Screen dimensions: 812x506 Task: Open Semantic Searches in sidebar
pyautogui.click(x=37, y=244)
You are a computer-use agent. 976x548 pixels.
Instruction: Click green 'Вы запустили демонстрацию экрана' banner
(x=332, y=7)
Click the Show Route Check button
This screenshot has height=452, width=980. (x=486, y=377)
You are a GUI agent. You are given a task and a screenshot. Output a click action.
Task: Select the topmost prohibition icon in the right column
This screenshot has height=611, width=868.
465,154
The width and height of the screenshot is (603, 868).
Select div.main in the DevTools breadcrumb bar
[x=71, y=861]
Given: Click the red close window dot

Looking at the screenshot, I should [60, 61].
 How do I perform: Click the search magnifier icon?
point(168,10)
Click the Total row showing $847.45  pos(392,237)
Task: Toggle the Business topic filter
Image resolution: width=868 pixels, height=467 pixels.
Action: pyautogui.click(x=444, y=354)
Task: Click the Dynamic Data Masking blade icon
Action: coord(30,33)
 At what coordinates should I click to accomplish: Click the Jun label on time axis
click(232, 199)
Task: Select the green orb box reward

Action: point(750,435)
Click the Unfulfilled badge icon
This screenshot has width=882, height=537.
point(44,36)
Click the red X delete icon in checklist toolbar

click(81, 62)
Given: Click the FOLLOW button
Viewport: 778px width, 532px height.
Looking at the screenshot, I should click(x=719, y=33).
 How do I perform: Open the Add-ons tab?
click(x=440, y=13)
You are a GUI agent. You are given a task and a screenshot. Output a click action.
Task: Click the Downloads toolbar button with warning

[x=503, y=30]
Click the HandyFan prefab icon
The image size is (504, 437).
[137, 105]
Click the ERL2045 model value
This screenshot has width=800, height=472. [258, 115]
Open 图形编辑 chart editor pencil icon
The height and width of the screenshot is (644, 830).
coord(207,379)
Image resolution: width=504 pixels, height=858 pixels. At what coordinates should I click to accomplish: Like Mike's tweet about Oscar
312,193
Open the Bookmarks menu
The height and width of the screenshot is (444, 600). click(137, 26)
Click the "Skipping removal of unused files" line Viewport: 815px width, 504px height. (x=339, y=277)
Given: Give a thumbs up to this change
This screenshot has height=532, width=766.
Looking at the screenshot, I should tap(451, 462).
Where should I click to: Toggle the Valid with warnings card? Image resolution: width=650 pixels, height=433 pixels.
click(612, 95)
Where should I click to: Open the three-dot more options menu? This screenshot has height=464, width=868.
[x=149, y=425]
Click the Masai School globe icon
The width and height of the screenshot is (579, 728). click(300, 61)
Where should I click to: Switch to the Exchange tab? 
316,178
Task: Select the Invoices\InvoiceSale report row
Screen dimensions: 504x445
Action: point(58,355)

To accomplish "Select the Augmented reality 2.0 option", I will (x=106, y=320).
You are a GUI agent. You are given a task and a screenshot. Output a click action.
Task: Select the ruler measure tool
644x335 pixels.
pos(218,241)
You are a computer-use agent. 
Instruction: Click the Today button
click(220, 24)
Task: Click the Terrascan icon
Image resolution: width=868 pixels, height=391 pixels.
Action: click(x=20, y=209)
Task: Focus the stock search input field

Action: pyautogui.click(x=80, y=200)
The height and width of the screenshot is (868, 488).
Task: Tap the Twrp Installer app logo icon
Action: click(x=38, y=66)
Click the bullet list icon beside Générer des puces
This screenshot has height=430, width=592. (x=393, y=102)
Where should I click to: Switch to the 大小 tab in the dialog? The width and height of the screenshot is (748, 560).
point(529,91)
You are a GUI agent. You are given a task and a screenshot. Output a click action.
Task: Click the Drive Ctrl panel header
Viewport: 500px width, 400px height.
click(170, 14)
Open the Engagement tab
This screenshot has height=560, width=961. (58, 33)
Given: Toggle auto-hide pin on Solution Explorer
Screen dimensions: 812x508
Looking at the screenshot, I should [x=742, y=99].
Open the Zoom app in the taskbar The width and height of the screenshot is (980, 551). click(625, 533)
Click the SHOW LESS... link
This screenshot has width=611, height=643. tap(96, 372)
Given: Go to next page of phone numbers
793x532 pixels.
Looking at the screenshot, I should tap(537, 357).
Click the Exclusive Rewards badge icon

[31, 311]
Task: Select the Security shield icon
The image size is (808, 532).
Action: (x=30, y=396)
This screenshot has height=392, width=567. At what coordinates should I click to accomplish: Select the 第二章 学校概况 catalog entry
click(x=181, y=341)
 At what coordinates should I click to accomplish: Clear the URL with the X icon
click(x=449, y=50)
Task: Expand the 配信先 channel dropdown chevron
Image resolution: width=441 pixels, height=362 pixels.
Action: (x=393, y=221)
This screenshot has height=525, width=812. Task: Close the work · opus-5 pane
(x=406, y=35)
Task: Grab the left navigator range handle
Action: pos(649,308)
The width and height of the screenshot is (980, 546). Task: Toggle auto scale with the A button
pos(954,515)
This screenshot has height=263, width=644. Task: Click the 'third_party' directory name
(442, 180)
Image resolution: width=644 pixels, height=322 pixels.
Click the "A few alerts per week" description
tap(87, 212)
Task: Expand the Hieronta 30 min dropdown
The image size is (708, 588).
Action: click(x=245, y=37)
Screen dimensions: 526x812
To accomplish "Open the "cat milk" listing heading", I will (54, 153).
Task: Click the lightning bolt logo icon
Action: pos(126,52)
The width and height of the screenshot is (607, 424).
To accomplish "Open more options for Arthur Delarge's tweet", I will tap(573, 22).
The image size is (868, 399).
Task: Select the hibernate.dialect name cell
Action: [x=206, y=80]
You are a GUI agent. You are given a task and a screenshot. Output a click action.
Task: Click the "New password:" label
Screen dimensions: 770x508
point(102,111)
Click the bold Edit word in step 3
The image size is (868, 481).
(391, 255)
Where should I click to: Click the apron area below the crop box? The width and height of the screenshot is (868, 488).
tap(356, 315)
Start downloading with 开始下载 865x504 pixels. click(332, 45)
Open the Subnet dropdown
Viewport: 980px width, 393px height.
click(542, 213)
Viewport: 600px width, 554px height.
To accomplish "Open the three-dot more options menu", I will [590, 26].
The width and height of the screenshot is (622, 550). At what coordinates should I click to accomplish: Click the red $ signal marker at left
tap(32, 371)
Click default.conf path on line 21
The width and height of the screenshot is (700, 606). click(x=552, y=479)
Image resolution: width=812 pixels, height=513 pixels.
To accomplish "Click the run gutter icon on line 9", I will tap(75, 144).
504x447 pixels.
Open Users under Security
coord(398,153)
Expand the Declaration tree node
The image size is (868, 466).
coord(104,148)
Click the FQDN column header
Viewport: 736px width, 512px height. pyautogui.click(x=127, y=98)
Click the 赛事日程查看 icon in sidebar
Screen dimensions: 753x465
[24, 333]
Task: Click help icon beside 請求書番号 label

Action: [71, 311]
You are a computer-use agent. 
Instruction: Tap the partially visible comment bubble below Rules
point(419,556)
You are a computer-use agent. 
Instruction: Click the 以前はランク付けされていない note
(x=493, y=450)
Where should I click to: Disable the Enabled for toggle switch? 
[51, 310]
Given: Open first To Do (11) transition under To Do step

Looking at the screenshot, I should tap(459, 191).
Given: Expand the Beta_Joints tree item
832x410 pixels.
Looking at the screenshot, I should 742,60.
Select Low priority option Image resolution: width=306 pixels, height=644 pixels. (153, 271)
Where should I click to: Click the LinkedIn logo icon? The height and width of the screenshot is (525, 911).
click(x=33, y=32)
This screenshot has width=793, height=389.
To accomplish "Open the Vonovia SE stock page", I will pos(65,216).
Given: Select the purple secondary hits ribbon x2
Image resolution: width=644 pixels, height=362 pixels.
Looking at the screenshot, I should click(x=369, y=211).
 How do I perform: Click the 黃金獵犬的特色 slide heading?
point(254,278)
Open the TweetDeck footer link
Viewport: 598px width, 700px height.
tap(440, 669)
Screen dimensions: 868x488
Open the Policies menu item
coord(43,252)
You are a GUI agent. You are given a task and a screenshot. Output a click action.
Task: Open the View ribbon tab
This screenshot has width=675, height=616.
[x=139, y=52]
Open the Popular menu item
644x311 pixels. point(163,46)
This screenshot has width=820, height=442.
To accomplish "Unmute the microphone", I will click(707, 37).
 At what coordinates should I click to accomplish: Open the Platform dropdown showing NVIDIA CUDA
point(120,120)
■ ■ ■
■ Task prompt ■
The lines to write out run from the one with "Open the Popular menu item" through the end of the records. Give them exactly, and only them.

■ The completed task ■
Open the Popular menu item
644x311 pixels. point(163,46)
This screenshot has width=820, height=442.
To accomplish "Unmute the microphone", I will click(707, 37).
 At what coordinates should I click to accomplish: Open the Platform dropdown showing NVIDIA CUDA
point(120,120)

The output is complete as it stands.